Should You Bank Your Baby's Cord Blood?

How It Works

If you opt to store your baby's cord blood, it will be collected in the hospital almost immediately after you give birth but before you deliver the placenta, ideally. (You can still bank your baby's blood if you have a c-section, and probably if you have a multiple birth.) The bank will send you a collection kit before you deliver; your doctor, midwife, or a nurse uses this to collect the blood. Then a courier sent by the bank typically comes to the hospital to pick up the kit and take it to the bank, where it's processed and stored in a bag or vial that's then frozen in liquid nitrogen. There is no risk to the mother or baby in collecting the cord blood cells, which would otherwise be discarded.

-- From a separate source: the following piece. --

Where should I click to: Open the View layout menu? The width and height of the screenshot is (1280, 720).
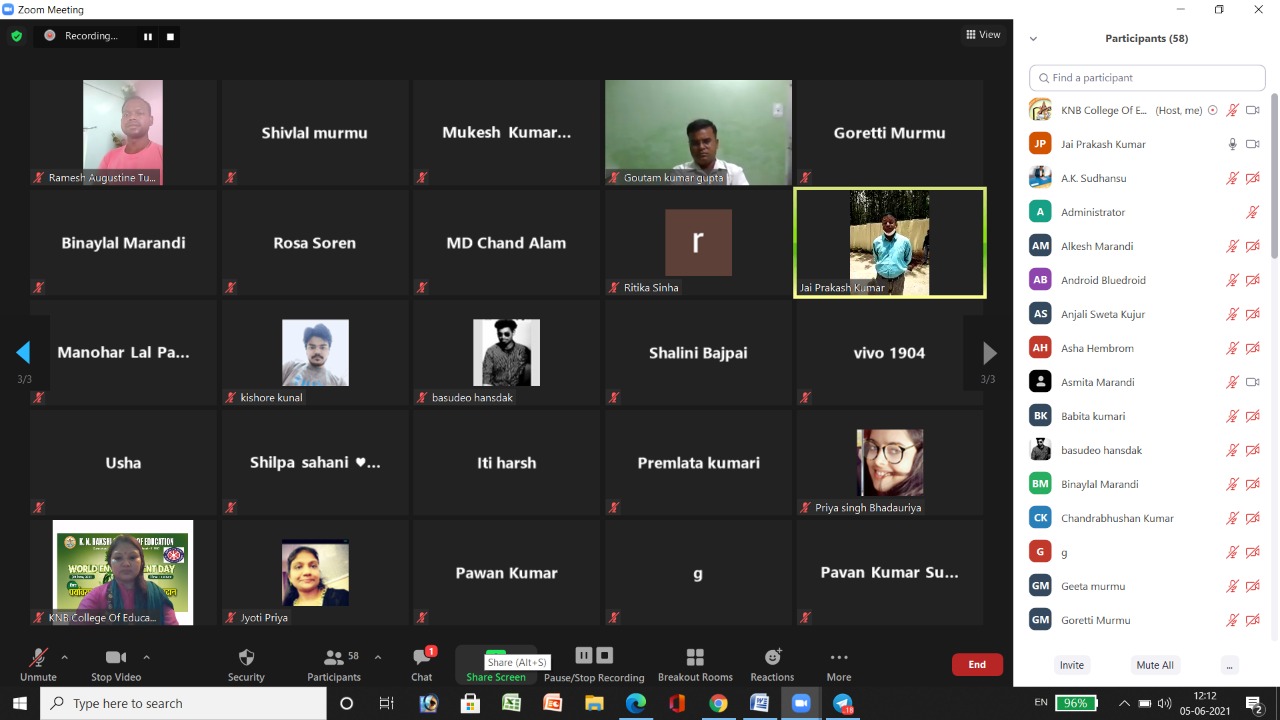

Storing your baby's cord blood cells doesn't come cheap: If you opt for one of the approximately 15 companies offering private cord blood banking, you'll pay $900 to $2,000 for the collection and registration, plus about $95 per year for storage. In addition, nearly all banks require that the expectant mother be tested for various infections. Cryo-Cell, for example, tests for syphilis, HIV, hepatitis, cytomegalovirus, and human T-cell lymphotrophic virus (thought to be a precursor to leukemia). This can cost you hundreds of dollars more if it's not included in the bank's fee (Cryo-Cell includes testing), and your insurance doesn't cover it.

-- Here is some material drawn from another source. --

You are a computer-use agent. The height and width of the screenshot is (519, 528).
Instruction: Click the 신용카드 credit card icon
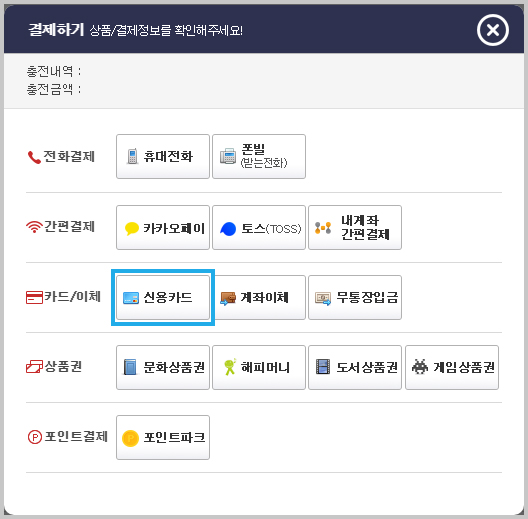point(131,298)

If your budget won't allow for cord blood banking, there are other options, stresses Dr. Kurtzberg. "People should know that if they can't do this because they can't afford it, or for some other reason, they haven't denied their child a chance at a transplant. Public banks have enough units, and in many cases it's not essential to have a related donor. People shouldn't be made to feel that they haven't done everything they could for their child."

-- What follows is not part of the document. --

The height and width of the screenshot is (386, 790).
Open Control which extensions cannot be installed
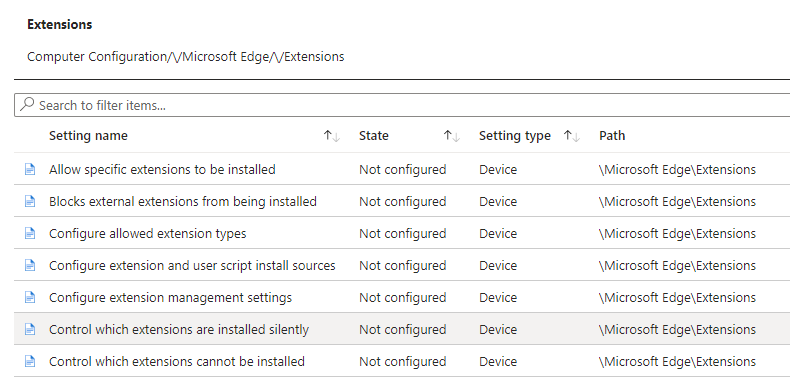coord(177,361)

Dr. Szczepiorkowski, who banked both his children's cord blood, adds that ultimately the decision to bank or not to bank is not an entirely logical one, and every parent must make the decision that's right for him or her. "This was an emotional issue for me and my wife. Scientifically speaking, the chances of using the cord blood are low, but not zero," he explains. "I want the best for my child, and this is one of the options."